In full and without change, return each entry.

◆ **Materials provided**:
════════

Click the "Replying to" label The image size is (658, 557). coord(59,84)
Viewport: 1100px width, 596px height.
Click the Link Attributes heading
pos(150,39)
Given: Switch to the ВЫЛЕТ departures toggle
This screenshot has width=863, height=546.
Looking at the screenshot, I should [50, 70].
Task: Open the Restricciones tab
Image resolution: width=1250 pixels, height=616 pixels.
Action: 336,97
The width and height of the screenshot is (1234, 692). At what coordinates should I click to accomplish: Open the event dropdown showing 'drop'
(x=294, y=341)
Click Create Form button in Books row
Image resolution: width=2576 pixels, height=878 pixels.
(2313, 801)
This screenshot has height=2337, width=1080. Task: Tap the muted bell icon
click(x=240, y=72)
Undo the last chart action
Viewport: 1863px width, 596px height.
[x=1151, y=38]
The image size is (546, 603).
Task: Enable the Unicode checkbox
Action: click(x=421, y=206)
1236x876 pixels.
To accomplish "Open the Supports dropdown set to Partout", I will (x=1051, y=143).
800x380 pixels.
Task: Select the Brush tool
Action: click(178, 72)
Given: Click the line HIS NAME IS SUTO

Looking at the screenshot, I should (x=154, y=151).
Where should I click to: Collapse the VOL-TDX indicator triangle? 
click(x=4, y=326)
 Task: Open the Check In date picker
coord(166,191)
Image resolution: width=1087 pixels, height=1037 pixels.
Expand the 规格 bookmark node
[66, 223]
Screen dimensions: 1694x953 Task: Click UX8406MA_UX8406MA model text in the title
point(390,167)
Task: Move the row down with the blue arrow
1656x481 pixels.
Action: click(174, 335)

════════

◆ **Output**:
Click the "Replying to" label The image size is (658, 557). coord(59,84)
Viewport: 1100px width, 596px height.
Click the Link Attributes heading
pos(150,39)
Given: Switch to the ВЫЛЕТ departures toggle
This screenshot has width=863, height=546.
Looking at the screenshot, I should [50, 70].
Task: Open the Restricciones tab
Image resolution: width=1250 pixels, height=616 pixels.
Action: 336,97
The width and height of the screenshot is (1234, 692). At what coordinates should I click to accomplish: Open the event dropdown showing 'drop'
(x=294, y=341)
Click Create Form button in Books row
Image resolution: width=2576 pixels, height=878 pixels.
(2313, 801)
This screenshot has height=2337, width=1080. Task: Tap the muted bell icon
click(x=240, y=72)
Undo the last chart action
Viewport: 1863px width, 596px height.
[x=1151, y=38]
The image size is (546, 603).
Task: Enable the Unicode checkbox
Action: click(x=421, y=206)
1236x876 pixels.
To accomplish "Open the Supports dropdown set to Partout", I will (x=1051, y=143).
800x380 pixels.
Task: Select the Brush tool
Action: click(178, 72)
Given: Click the line HIS NAME IS SUTO

Looking at the screenshot, I should (x=154, y=151).
Where should I click to: Collapse the VOL-TDX indicator triangle? 
click(x=4, y=326)
 Task: Open the Check In date picker
coord(166,191)
Image resolution: width=1087 pixels, height=1037 pixels.
Expand the 规格 bookmark node
[66, 223]
Screen dimensions: 1694x953 Task: Click UX8406MA_UX8406MA model text in the title
point(390,167)
Task: Move the row down with the blue arrow
1656x481 pixels.
Action: click(174, 335)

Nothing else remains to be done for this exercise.